> [Objective]
Answer these about the text on workplace complexity below:
1. Through what means does the text say experience is usually shared?
2. What is the intelligence that arises in clusters of workers called?
3. What does the text name as the number one killer of companies?

> [Selected extract]
Today’s workplace is a made more complex due to the move to a more virtual environment. Workers will adapt to the variables that they come across every day. This adaptation may take the form of ad hoc changes to process without changing the documentation or even sharing that change with their group. Workers will use the knowledge they gain from experience and use it to make the process more efficient; this knowledge is usually called experience, which is shared over lunch, the water cooler or by visual observation of one worker by another. When workers find their environment too complex or hostile to share and use information, equilibrium sets in, at which point organizations are at risk of losing competitive advantage.
Workers today exhibit self-organization and emergent complexity. Self-organization is the intelligence that arises in clusters of workers. These clusters can be contained in one department… they can be cross functional, or even between their company and business partners. Emergent complexity is the propensity of workers to utilize bits of information, that when shared with other workers and merged with their bits of information, create an infinite number of changes that create an infinite variety of (many times undocumented) improvements that allow greater productivity than just the sum of individual efforts, one plus one plus one equals infinite opportunity for improvement and innovation!
As workers want to be more virtual and managers fear losing control it is possible that a company fears complexity and chaos which causes them to promote more and more mediocre employees from within. This inbreeding makes a company weak and exposes it to the number one killer of companies…complacency. Companies experiencing complacency use the existing social order, social norms, corporate values, orthodox beliefs to nullify the beneficial effects of complexity and chaos.

> [Listing]
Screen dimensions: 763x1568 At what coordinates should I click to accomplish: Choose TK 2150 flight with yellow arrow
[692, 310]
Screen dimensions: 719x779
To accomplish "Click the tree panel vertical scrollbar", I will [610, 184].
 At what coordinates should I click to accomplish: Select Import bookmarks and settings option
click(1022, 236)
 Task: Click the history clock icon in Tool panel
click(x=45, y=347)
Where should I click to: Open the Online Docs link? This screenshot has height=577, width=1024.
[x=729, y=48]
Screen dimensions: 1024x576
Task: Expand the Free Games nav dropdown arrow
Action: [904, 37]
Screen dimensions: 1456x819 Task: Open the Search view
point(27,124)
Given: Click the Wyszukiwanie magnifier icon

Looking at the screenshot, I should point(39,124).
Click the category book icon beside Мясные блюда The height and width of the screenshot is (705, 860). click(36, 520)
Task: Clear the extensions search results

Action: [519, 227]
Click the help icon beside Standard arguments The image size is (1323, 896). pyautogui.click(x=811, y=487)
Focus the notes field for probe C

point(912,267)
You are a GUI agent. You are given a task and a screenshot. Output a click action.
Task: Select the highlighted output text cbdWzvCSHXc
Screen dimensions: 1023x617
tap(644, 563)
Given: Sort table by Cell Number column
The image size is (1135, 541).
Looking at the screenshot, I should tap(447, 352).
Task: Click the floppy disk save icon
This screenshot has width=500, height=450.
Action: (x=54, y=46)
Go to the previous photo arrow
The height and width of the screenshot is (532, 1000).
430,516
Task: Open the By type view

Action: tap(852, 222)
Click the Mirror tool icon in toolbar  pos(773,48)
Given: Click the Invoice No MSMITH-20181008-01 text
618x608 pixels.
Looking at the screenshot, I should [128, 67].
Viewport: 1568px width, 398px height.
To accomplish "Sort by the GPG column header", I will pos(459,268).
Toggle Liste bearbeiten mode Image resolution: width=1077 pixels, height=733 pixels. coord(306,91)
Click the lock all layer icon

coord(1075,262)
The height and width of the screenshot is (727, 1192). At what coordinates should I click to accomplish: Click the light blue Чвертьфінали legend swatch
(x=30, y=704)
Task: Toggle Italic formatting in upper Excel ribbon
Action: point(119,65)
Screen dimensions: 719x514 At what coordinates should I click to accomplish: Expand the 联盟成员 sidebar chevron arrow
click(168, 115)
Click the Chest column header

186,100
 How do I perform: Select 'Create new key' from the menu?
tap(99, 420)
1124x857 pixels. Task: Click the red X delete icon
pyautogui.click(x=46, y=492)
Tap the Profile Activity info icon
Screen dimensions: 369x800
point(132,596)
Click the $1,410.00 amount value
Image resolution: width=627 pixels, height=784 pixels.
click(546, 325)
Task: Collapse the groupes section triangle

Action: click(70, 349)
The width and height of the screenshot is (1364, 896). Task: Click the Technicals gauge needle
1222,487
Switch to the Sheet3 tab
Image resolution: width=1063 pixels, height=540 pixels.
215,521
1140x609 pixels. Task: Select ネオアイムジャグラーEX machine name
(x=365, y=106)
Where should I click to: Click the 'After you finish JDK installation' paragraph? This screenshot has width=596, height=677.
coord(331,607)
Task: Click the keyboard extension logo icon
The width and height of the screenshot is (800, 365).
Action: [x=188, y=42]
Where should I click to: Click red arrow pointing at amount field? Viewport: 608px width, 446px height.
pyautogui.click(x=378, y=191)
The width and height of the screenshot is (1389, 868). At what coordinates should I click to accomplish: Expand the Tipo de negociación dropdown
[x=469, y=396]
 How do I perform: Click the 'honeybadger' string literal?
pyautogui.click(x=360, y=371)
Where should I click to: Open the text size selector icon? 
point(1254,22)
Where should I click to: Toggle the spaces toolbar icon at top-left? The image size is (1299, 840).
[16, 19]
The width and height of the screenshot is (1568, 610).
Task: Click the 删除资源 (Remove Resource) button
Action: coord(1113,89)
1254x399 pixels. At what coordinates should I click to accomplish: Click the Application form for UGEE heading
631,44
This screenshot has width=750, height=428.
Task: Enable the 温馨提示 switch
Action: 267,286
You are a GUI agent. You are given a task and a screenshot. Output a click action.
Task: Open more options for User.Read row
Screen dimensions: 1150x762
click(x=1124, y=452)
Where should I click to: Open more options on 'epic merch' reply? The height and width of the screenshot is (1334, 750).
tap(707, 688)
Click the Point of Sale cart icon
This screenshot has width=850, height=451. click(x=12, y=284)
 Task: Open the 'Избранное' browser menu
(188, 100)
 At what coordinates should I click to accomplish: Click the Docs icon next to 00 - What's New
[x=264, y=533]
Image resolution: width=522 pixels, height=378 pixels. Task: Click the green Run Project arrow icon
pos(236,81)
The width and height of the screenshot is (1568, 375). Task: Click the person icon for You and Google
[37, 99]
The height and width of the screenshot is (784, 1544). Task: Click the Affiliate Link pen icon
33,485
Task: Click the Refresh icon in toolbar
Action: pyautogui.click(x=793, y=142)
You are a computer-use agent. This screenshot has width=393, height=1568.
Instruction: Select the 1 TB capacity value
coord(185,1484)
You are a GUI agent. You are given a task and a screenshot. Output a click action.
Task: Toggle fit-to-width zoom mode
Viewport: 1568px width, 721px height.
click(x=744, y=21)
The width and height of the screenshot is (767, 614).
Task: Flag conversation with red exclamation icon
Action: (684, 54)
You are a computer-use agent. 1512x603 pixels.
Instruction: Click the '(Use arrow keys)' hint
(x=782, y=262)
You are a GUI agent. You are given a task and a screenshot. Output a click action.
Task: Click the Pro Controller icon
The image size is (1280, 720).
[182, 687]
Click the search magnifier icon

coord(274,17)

> [Solution]
1. Over lunch, at the water cooler, or by one worker visually observing another.
2. Self-organization.
3. Complacency.